Archive for July 19th, 2008

A Disappearing Number

Saturday, July 19th, 2008, in the afternoon

Was my number up? Well, I did disappear for a while, I guess about a month… Was traveling (my first trip back to Canada post-immigration to Spain), visited with friends and family, met and spent some quality time with my wonderful, gorgeous, brand-new (okay, 10-week-old but new to me) niece…

Am now back home, in Barcelona. Had a busy week of driving practice sessions, also wrote my PER (Patrón de Embarcaciones de Recreo, aka “boating”) exam. (The Catalan acronym is the awkward “PEE” — Patró d’Embarcacions d’Esbarjo.) This one was longer and more complicated, but at the same time more forgiving than the driving theory test, since you were allowed up to 17 wrong out of 65…but I got only two wrong. It involved a wide range of of new concepts, and so I’m pretty “chuffed” to have done so well, including 100% on all the critical regulation questions, buoys, coastal navigation solutions (which are not just multiple choice; your drawn/written solution must also be right).

What most deserves a mention right now, though, was a play we went to see last night. It was in English, up on Montjuïc at the Teatre Lluire, with Catalan surtitles. [Part of Grec’08.] My favourite playwright/director by far is Quebec’s Robert Lepage. I have seen every of his works I could, include six-hour-plus epics (The Dragons’ Trilogy). This show, “A Disappearing Number” by the troupe Complicité (conceived/directed by Simon McBurney), was brilliant, and reminded me very much of a Lepage-style production. Very technical, lots of video projections, moving/adapting set pieces, innovative leaps through time and space.

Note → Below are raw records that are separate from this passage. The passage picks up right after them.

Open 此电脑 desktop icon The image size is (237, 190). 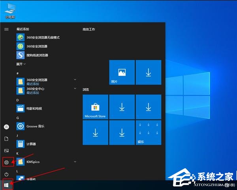tap(11, 10)
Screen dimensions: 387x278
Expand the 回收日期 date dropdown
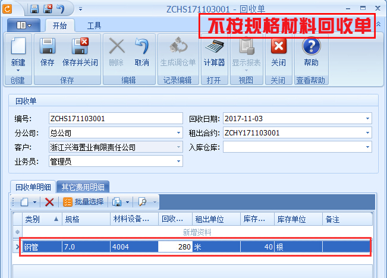(x=368, y=118)
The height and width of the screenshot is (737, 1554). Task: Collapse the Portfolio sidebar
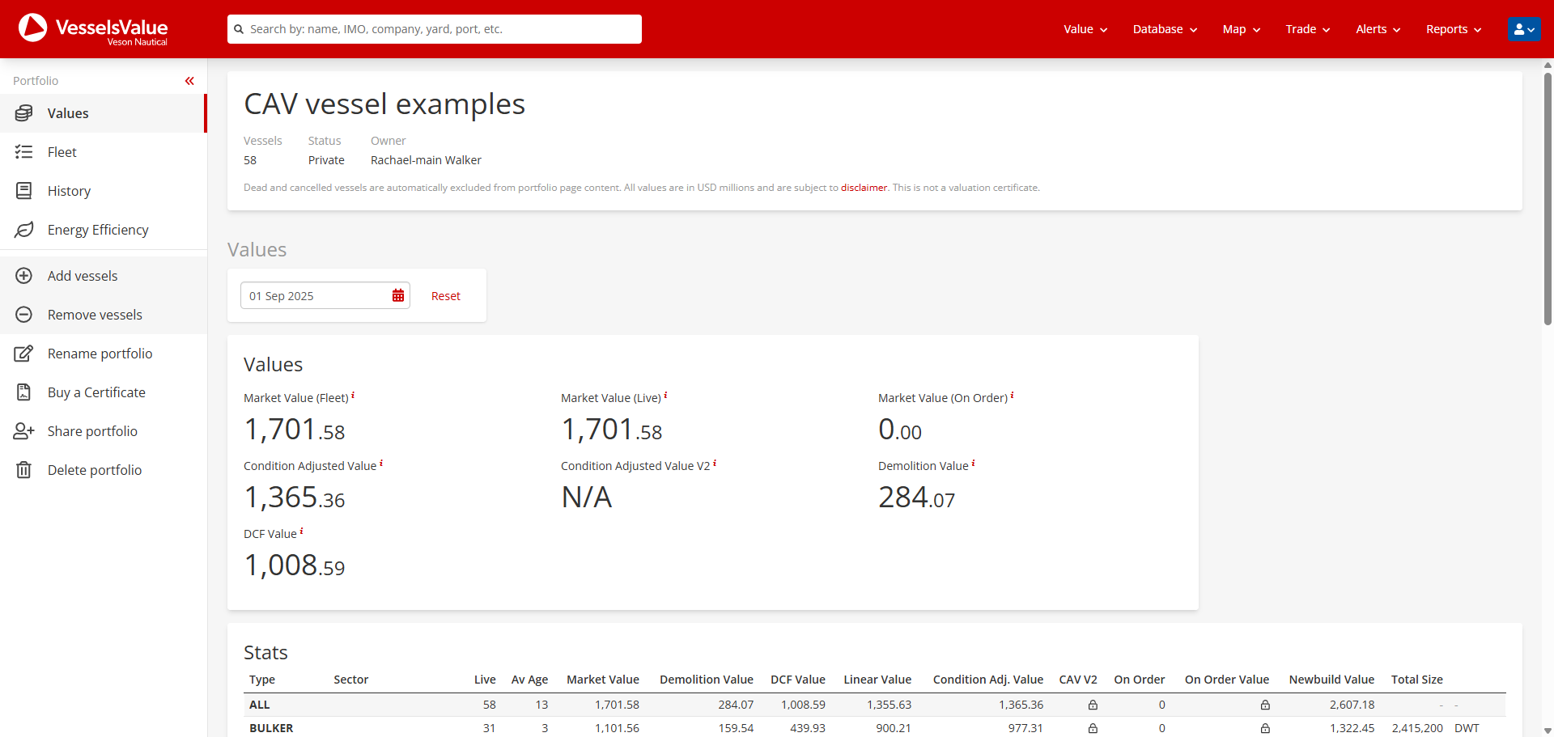189,81
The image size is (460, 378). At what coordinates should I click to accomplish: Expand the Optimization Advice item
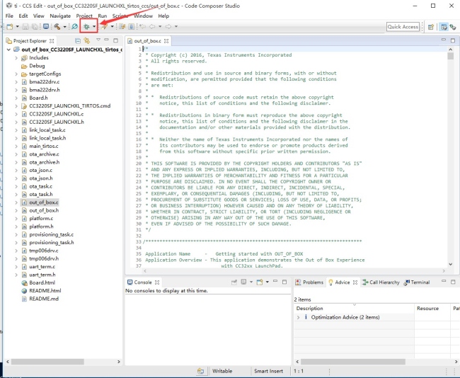point(299,317)
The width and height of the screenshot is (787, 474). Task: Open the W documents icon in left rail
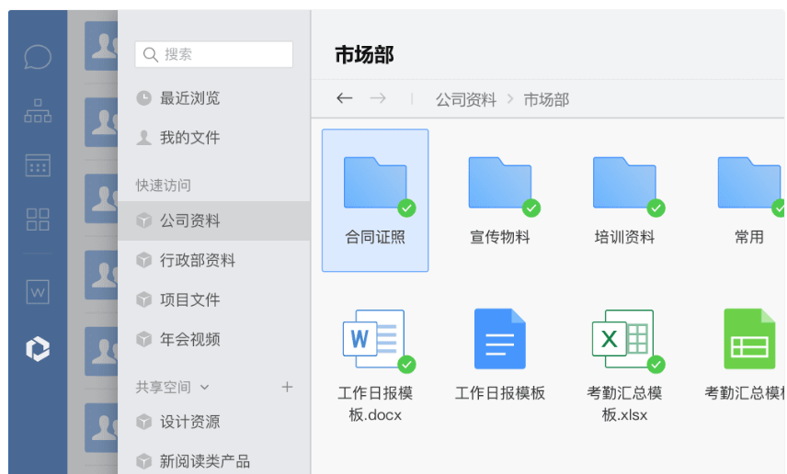pyautogui.click(x=38, y=291)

It was far more captivating than a movie, and the two hours flew by.

It followed several parallel stories in different times, mainly revolving around the life of Indian math genius Srinivasa Ramanujan (1887-1920). Imagine a play all about math, starting out with a whiteboard lecture that was probably above most peoples’ heads, tons of formulae, abstract concepts, string theory…and yet every person there was completely enraptured, I’m convinced. The five curtain calls the actors received at the end were proof of that (I was impressed that the Barcelona audience didn’t give a standing ovation — no “freebies” to troupes performing here, as in some cities that shall remain nameless — even though these folks certainly deserved one).

It was a brilliant piece of work. A true inspiration — the kind of thing that leaves you wishing you’d gotten involved in theatre years ago…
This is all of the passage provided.